Supposedly, a middle-timer is someone who moved here from somewhere else originally, although they have stayed here for more than 20 years or so. The common bond between the middle-timer and the old-timer is that staying power.
“How long will you stay?” is one question that continues to plague our newest residents. I’m not sure why we all persist in this line of inquiry, particularly with the energy industry’s time-honored tradition of temporary employment stints. The nature of work in this occupation is that it is usually short-term, so this line of questioning is usually pointless. What does it matter if someone doesn’t plan to stay here a lifetime? It is their interest and participation in community activities and organizations that counts.
One erroneous assumption is that all the folks who grew up and remained in this valley made a choice to remain here.
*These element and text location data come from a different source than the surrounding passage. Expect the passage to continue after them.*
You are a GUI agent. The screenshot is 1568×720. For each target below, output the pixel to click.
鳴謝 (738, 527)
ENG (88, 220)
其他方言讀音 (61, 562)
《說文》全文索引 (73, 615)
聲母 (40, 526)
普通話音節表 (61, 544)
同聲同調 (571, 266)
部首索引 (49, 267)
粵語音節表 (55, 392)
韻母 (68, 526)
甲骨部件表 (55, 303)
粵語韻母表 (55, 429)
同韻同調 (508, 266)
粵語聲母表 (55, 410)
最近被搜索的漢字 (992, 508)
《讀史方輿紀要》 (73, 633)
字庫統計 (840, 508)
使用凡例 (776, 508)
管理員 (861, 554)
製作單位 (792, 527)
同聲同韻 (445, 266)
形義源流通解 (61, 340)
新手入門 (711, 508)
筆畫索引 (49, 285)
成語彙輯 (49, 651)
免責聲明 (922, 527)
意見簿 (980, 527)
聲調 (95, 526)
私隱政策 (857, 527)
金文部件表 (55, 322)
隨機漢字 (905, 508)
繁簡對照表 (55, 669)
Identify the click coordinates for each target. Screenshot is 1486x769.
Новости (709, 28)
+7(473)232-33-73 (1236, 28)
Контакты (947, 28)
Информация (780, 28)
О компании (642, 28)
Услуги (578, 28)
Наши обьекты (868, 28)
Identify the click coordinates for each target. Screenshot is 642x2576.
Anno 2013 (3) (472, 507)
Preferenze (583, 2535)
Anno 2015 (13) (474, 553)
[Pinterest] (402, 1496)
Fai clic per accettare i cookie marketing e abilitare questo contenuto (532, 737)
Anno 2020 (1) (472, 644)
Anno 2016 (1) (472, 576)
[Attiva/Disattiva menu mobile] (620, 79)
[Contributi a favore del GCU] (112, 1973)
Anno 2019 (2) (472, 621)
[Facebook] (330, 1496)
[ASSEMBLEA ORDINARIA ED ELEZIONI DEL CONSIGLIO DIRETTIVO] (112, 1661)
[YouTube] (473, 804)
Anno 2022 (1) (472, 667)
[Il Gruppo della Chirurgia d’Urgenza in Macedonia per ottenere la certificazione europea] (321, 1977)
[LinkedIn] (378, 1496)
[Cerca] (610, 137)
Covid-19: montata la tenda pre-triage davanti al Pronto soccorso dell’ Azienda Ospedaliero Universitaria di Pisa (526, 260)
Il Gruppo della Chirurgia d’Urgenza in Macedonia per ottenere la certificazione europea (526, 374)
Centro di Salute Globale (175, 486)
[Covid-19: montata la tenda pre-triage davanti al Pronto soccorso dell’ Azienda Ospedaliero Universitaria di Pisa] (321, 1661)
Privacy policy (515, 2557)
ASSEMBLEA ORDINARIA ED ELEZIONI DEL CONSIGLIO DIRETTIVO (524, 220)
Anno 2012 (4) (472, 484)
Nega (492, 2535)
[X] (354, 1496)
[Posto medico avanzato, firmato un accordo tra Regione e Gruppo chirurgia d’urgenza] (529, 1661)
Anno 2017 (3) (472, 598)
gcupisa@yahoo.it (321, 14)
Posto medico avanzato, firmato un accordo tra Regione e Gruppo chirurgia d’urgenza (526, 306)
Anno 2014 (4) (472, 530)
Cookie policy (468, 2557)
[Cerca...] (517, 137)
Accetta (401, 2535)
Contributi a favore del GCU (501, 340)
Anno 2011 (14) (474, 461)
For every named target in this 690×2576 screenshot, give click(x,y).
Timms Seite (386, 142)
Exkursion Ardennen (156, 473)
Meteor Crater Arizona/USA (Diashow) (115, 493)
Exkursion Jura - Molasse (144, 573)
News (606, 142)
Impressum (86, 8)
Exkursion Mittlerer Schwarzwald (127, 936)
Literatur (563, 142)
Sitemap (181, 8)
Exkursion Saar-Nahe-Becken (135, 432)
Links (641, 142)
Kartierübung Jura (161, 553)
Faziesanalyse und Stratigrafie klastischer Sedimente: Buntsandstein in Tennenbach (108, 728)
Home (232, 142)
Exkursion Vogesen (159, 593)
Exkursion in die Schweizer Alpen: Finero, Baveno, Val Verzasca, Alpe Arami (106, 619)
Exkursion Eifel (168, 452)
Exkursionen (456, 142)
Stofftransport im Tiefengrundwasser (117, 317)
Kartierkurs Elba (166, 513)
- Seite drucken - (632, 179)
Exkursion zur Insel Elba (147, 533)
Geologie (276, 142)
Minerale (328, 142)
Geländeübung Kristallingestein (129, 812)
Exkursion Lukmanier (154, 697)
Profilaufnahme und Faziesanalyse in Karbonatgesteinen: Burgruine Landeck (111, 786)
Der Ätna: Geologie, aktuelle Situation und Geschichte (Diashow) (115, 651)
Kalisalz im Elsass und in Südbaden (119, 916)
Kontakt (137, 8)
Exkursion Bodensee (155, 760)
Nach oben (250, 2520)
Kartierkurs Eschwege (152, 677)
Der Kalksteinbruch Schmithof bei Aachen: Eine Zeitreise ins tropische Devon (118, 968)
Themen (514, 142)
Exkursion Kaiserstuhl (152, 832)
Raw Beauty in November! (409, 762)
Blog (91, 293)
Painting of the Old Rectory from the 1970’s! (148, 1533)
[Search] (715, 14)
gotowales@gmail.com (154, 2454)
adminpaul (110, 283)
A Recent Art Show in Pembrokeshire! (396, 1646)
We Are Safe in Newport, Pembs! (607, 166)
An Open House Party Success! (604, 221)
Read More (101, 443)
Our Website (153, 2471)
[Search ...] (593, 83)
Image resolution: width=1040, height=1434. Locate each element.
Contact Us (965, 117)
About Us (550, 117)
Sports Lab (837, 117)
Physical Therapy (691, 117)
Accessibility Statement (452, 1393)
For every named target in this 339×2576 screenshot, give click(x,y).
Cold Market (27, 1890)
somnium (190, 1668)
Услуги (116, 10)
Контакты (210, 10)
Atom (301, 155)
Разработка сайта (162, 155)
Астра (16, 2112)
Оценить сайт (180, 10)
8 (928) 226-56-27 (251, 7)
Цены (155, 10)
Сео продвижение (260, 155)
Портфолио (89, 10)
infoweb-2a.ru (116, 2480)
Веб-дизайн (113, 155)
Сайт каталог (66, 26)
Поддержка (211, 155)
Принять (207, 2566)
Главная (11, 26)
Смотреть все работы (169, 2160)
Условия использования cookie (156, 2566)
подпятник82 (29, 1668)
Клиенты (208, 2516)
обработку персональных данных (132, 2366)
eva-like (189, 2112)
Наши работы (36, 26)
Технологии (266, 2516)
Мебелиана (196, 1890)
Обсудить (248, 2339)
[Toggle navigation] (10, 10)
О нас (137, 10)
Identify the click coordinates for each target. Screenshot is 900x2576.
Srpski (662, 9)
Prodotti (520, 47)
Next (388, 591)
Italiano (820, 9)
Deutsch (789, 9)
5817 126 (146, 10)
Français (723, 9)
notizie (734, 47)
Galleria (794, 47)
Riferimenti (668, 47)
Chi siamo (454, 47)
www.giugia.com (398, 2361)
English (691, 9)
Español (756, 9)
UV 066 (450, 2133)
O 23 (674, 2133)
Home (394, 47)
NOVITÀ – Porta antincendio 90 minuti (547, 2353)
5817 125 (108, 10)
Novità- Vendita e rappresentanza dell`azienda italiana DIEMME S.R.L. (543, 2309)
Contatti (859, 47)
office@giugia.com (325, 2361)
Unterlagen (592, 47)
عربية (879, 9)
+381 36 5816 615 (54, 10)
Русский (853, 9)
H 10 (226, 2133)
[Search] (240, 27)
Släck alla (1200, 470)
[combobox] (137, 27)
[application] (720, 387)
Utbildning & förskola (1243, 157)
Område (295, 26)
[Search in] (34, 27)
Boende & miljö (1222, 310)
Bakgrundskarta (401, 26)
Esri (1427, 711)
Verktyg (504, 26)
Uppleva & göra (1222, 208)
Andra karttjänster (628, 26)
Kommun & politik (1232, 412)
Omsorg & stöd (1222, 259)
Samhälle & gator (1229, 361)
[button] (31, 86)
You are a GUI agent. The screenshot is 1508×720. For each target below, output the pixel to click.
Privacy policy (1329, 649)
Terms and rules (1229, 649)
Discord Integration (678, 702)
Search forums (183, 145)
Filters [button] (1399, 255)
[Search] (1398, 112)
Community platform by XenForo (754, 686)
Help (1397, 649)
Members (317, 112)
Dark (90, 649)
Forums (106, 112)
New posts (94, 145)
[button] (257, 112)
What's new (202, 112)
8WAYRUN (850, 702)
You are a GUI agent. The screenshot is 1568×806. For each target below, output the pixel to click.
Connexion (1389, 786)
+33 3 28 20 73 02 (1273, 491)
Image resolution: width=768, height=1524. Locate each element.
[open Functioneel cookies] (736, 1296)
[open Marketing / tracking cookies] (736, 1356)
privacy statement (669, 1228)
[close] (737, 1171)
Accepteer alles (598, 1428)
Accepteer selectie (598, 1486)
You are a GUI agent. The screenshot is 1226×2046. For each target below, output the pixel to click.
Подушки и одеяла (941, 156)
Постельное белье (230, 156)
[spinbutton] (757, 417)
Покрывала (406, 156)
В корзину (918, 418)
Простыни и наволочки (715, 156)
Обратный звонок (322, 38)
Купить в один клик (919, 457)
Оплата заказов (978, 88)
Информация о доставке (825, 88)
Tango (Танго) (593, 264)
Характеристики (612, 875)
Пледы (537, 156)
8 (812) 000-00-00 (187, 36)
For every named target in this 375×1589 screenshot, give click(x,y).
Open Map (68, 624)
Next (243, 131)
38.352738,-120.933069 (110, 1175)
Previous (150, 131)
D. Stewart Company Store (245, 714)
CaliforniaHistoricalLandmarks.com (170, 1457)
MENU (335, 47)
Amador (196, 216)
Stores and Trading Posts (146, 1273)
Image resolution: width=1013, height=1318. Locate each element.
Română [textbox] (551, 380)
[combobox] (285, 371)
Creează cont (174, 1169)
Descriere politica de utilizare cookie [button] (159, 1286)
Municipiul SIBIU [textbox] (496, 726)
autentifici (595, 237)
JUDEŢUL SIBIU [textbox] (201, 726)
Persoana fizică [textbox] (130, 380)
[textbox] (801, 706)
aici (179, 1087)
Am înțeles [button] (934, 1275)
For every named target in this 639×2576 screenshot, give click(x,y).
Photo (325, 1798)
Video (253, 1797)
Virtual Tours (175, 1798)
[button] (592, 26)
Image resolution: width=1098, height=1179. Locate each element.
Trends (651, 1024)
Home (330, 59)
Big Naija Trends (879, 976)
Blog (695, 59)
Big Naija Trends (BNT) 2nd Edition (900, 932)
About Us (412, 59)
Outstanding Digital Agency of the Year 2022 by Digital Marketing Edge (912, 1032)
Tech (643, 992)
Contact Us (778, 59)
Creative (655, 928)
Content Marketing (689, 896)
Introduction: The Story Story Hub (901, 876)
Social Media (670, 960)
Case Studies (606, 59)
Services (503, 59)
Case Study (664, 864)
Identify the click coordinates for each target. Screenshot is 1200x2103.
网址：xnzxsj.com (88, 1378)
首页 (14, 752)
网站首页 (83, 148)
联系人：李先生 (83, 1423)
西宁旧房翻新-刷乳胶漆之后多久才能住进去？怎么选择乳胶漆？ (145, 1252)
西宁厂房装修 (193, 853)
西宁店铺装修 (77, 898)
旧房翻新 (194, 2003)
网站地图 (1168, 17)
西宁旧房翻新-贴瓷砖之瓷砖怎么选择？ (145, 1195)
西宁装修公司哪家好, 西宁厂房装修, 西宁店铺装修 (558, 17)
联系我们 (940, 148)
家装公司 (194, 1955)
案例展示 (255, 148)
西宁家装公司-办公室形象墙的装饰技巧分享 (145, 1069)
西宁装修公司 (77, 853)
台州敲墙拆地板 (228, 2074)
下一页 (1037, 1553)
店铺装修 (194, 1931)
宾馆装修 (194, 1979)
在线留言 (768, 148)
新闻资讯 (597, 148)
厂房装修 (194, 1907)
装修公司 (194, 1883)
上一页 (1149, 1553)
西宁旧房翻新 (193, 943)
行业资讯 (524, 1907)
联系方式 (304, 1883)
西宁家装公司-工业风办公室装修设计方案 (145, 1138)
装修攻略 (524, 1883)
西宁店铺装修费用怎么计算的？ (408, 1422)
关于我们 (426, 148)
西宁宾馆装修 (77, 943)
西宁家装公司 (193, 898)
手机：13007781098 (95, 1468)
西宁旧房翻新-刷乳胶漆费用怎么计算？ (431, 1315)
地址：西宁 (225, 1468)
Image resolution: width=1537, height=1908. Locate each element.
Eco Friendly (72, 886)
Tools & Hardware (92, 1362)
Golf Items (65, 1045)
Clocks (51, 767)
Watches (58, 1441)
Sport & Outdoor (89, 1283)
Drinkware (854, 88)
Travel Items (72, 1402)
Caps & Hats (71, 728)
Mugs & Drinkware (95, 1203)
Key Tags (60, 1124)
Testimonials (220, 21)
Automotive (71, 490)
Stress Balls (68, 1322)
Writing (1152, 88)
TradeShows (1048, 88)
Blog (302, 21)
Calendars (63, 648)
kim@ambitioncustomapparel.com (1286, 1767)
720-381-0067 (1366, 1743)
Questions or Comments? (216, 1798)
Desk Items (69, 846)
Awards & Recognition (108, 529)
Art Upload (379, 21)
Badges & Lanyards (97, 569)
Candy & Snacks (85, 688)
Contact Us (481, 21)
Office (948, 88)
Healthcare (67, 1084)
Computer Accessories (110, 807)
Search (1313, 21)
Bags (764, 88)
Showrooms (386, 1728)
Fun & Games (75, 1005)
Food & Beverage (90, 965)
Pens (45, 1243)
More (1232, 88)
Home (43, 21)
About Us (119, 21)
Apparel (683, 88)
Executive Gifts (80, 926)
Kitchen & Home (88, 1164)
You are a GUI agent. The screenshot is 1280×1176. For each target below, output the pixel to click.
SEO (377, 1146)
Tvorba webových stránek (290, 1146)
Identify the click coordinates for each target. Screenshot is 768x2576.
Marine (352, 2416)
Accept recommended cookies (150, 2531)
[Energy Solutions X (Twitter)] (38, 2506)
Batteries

It may look that way, but everyone’s reasons for staying in the “old hometown” are very different. Some of the hometown folks who never had a chance to leave because of their social and economic obligations tell a different story. Things are often more complex than they appear, as a letter to the editor in the newspaper recently pointed out.
While some of the ranchers and farmers continue to pass on their heritage to the following generations, quite a few have had to cut back in their operations or have moved on to other vocations. Before the energy companies revved up for this next wave of development, most of the few jobs to be found were in the fairly low-paying service sector. I can still remember many individuals who, although they have since moved away, made a difference in many local organizations, as well as the general community. The role of every community member in shaping the future can’t be understated, and by minimizing one another’s value, we are only guaranteeing that the changes we face daily will be affected by more than growing pains.